> **EXERCISE OBJECTIVE**: Every line containing the word "agent" is to be copied from the data below.

> **MATERIAL TO PROCESS**:
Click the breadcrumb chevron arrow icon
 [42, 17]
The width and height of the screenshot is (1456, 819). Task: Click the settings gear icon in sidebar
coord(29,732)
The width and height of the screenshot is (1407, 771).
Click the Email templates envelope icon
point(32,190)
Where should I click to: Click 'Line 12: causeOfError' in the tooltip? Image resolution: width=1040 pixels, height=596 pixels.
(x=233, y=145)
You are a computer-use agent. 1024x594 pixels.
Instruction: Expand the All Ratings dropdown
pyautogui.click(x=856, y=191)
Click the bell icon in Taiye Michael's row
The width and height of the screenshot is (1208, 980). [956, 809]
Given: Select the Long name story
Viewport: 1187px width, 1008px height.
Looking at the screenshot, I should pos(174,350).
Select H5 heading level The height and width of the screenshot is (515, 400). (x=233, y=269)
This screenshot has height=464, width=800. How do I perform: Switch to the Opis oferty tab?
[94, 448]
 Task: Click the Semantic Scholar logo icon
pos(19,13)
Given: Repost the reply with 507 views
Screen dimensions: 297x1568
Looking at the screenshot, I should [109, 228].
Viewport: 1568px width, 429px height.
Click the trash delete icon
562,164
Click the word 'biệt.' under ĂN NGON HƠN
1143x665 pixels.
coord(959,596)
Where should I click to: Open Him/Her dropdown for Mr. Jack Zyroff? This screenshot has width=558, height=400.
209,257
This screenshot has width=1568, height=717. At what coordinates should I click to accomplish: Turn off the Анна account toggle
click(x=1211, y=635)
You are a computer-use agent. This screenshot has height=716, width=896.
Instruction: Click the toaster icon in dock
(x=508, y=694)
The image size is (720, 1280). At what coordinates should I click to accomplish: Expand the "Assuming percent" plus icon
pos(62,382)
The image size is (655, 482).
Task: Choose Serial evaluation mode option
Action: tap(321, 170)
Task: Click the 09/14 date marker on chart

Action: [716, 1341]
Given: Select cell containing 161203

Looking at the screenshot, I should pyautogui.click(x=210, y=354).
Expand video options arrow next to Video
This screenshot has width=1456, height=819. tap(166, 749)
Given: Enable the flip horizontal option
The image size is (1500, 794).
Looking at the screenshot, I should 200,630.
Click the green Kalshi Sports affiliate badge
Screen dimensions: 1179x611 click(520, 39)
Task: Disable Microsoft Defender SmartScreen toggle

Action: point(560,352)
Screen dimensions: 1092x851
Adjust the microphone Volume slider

> **TASK RESPONSE**:
You are a computer-use agent. 1024x594 pixels.
You are a computer-use agent. This screenshot has height=716, width=896.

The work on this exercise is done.